Не «выдумкой», а большим, более точным и кровным проникновением в самую суть людей, в их характер, большим волнением за их судьбу отличалась художественная литература от истории, от науки. Более сильного и прекрасного, чем правда, он не знал: роман начинался лишь тогда, когда возникала необходимость и приходило последнее в искусстве — это ощущение подлинной правды по принципу: так могло быть, так, возможно, и было.

Разгадку того, каким способом Юрий Николаевич достигал этого, мы находим в предисловии к «Смерти Вазир-Мухтара», второму роману Тынянова.

Это необычное предисловие.

Оно читается как лирическое стихотворение в прозе, весь его строй поэтический, и, что самое существенное, автор отождествляет себя с героем романа.

«Время бродило.

Всегда в крови бродит время, у каждого периода есть свой вид брожения.

Было в двадцатых годах винное брожение — Пушкин.

Грибоедов был уксусным брожением.

Запах самых тонких духов закрепляется на разложении, на отбросе (амбра — отброс морского животного), и самый тонкий запах ближе всего к вони.

Вот уже в наши дни поэты забыли даже о духах и продают самые отбросы за благоухание.

В этот день я отодвинул рукой запах духов и отбросов. Старый азиатский уксус лежит в моих венах, и кровь пробирается медленно, как бы сквозь пустоты разоренных империй».

Когда книга вышла в свет, кто-то сказал, что это не столько роман о Грибоедове, сколько о самом Тынянове. Неизвестно, был ли в венах Грибоедова «старый азиатский уксус», но Юрий Николаевич не зря употребил здесь притяжательное местоимение. Все его поведение, лексика, его манера шутить, ирония, походка были «уксусными». О Пушкине же он говорил, как о «винном брожении». И он подходил к Пушкину через Кюхельбекера и Грибоедова. Он шел сюда, как к самому себе.

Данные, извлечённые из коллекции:

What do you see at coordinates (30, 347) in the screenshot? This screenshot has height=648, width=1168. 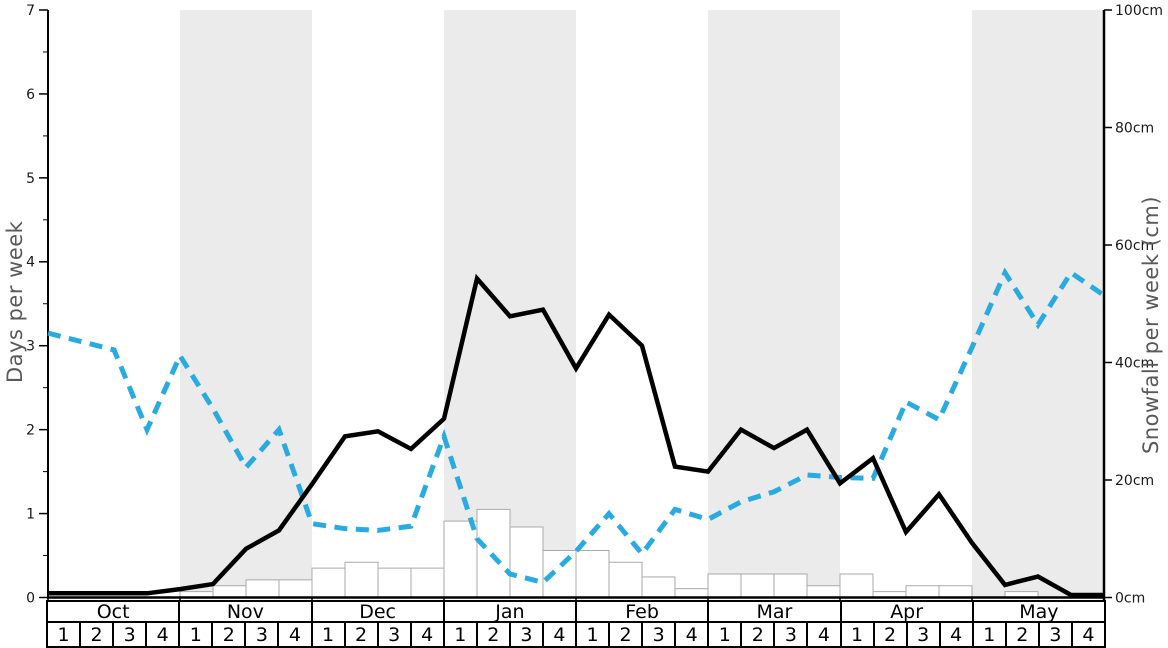 I see `left-axis-tick-label: 3` at bounding box center [30, 347].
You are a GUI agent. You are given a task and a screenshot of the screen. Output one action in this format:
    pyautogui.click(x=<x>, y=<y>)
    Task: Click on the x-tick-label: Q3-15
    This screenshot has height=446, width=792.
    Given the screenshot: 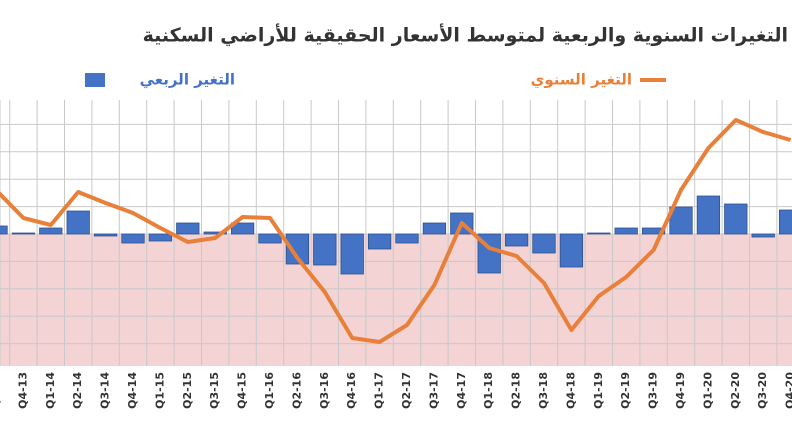 What is the action you would take?
    pyautogui.click(x=214, y=390)
    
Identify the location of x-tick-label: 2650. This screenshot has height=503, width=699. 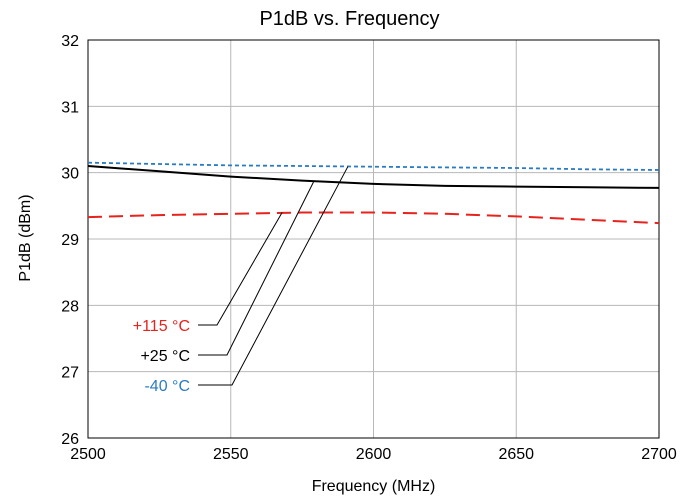
(516, 454).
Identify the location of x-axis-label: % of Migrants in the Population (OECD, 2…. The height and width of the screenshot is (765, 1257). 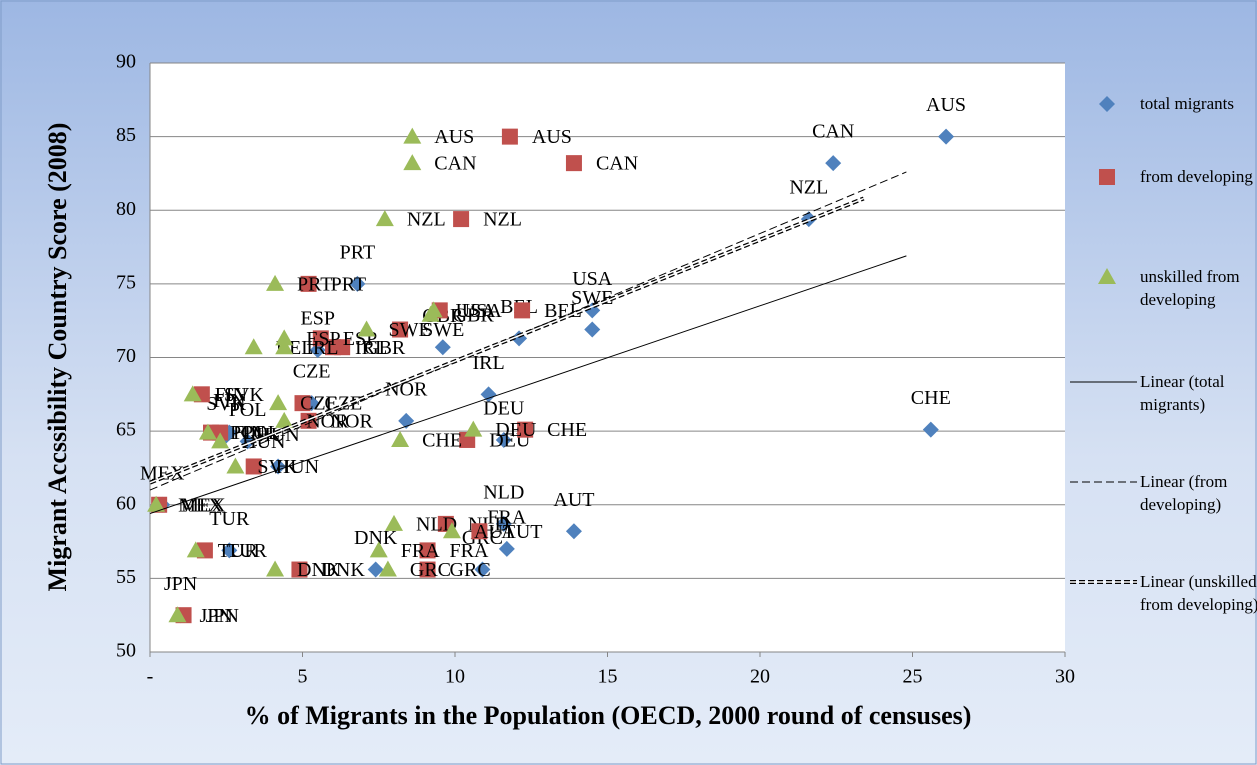
(608, 716).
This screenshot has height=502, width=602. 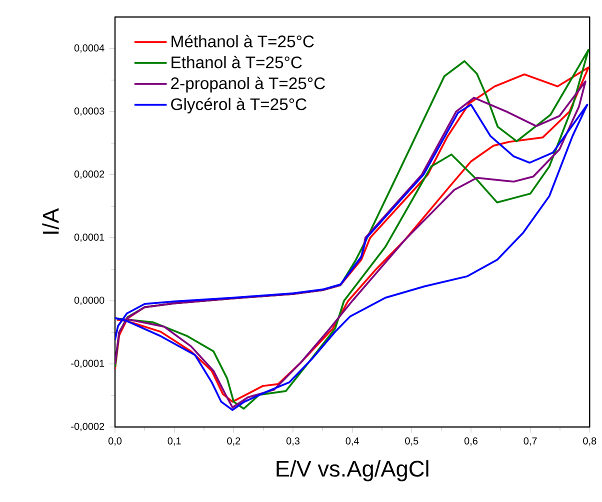 What do you see at coordinates (89, 174) in the screenshot?
I see `y-tick-label: 0,0002` at bounding box center [89, 174].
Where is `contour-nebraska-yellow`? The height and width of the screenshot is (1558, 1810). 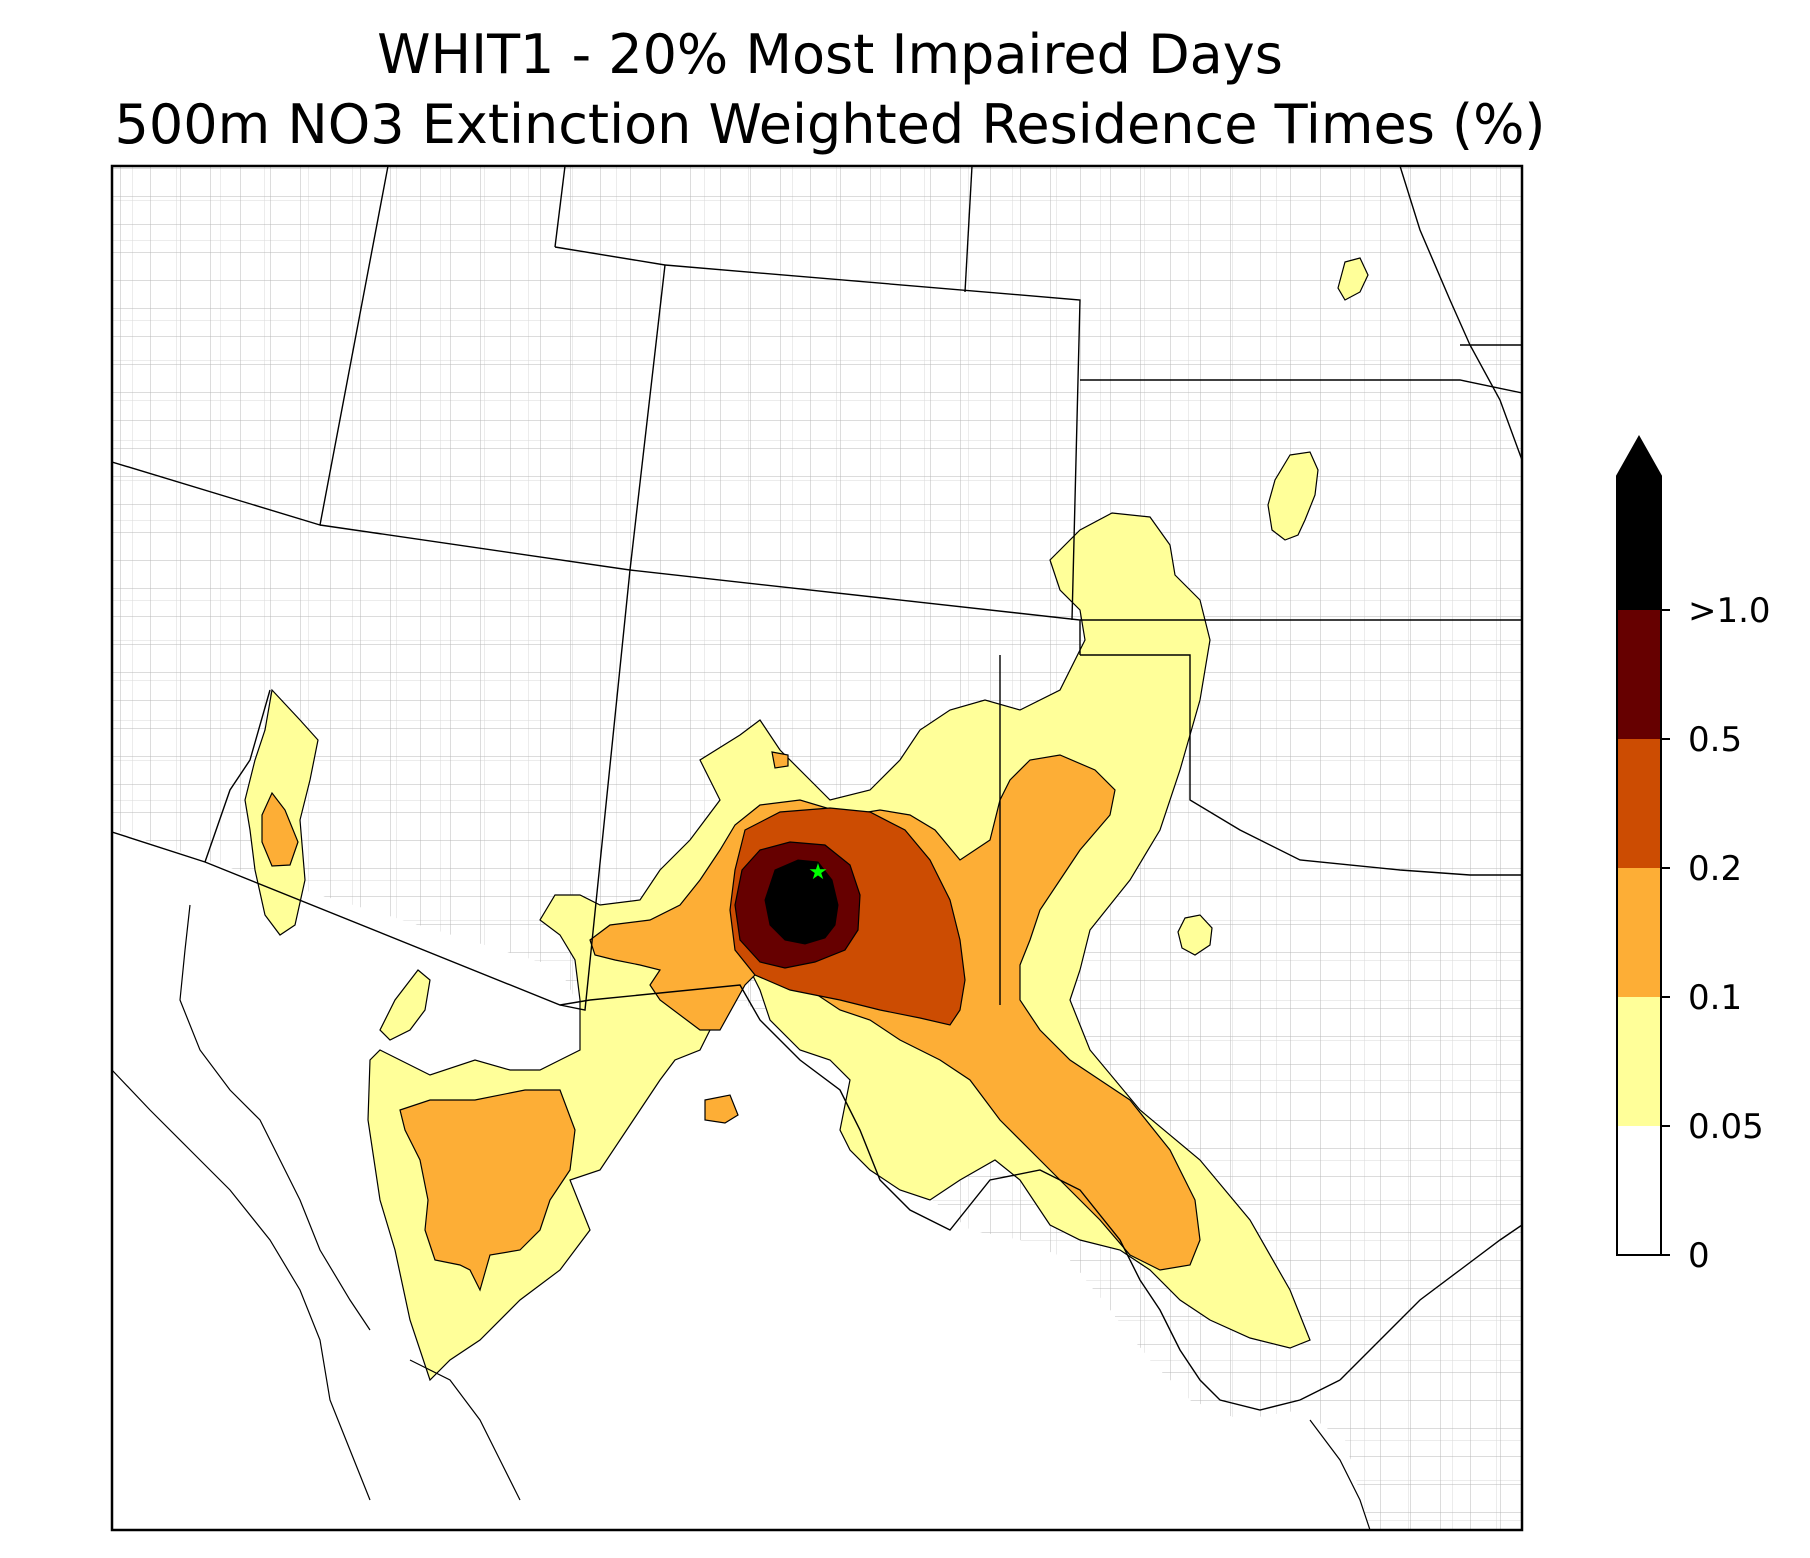 contour-nebraska-yellow is located at coordinates (1353, 279).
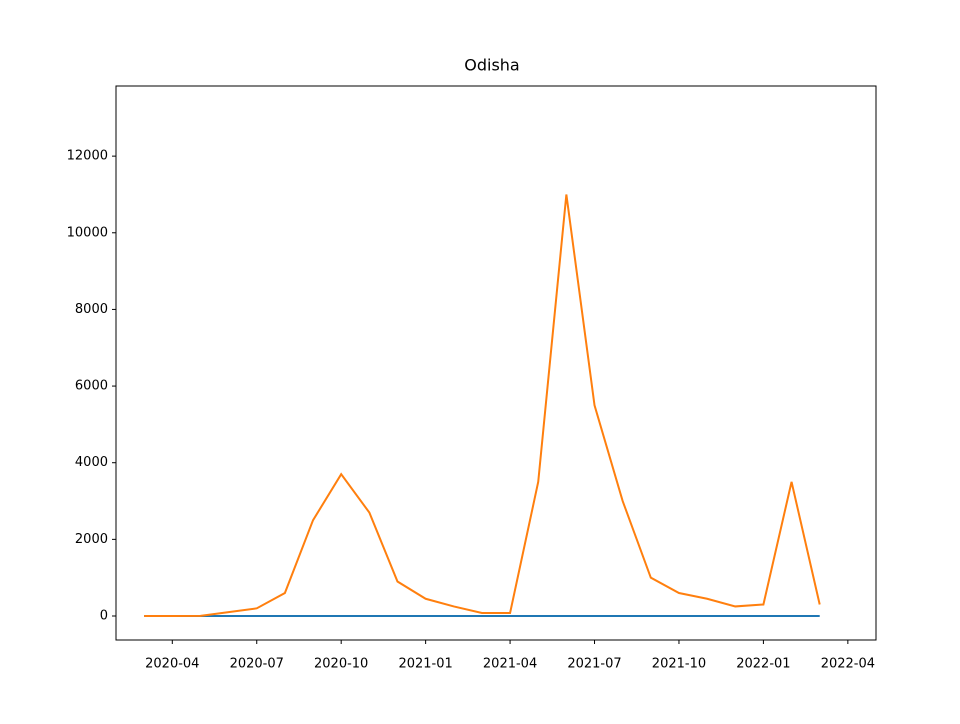 The width and height of the screenshot is (960, 724). What do you see at coordinates (172, 664) in the screenshot?
I see `x-tick-label: 2020-04` at bounding box center [172, 664].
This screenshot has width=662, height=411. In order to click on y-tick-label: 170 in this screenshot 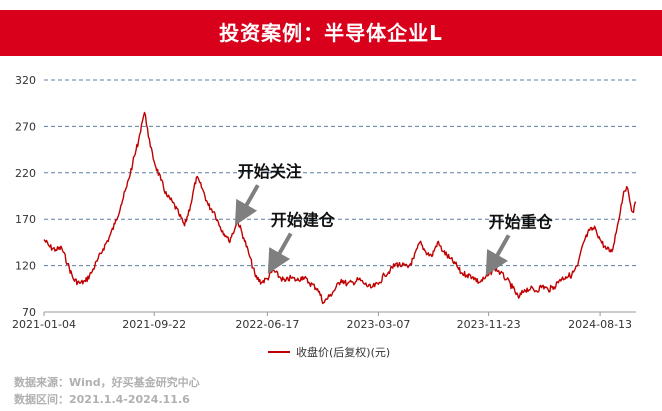, I will do `click(26, 220)`.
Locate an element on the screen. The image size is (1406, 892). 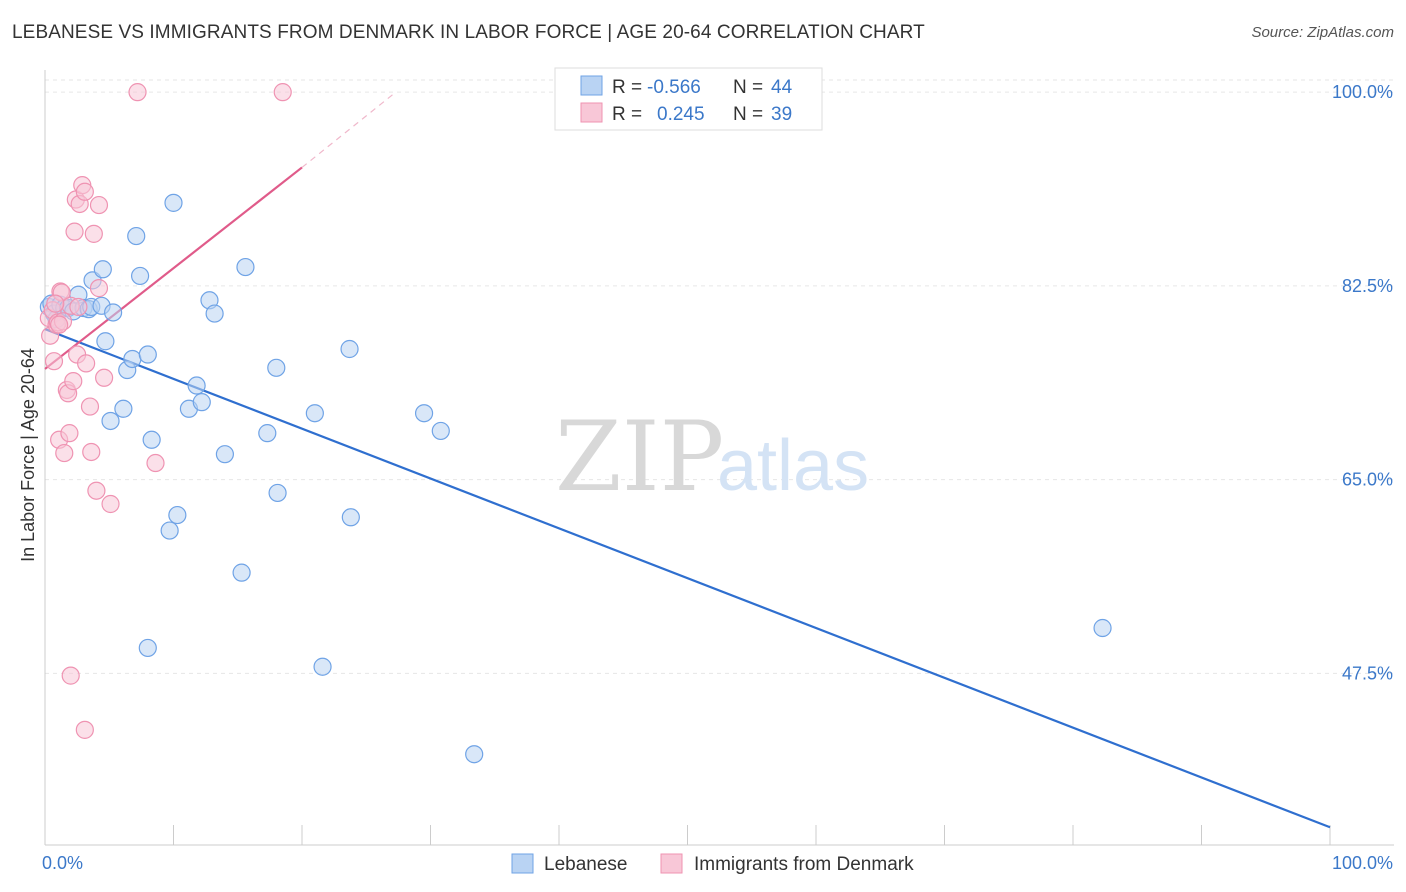
legend-r-label-2: R = is located at coordinates (627, 114).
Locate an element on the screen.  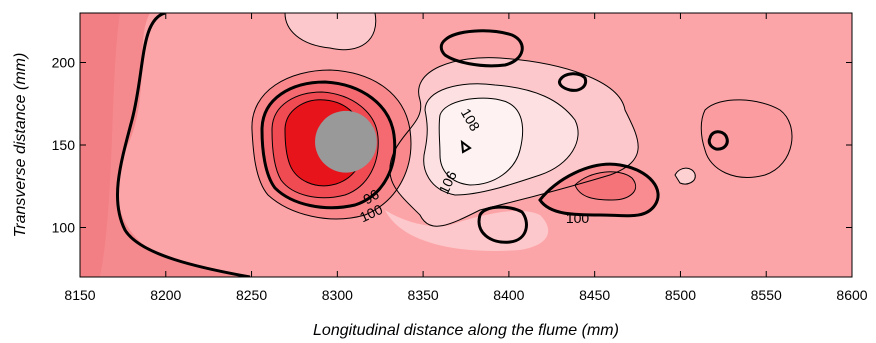
field-low-left is located at coordinates (165, 145).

| Ваша задача |
Перечислите всё, что в отрывке названо «уксусными» чертами Юрия Николаевича.

| Ответ ниже |
Поведение, лексика, манера шутить, ирония, походка.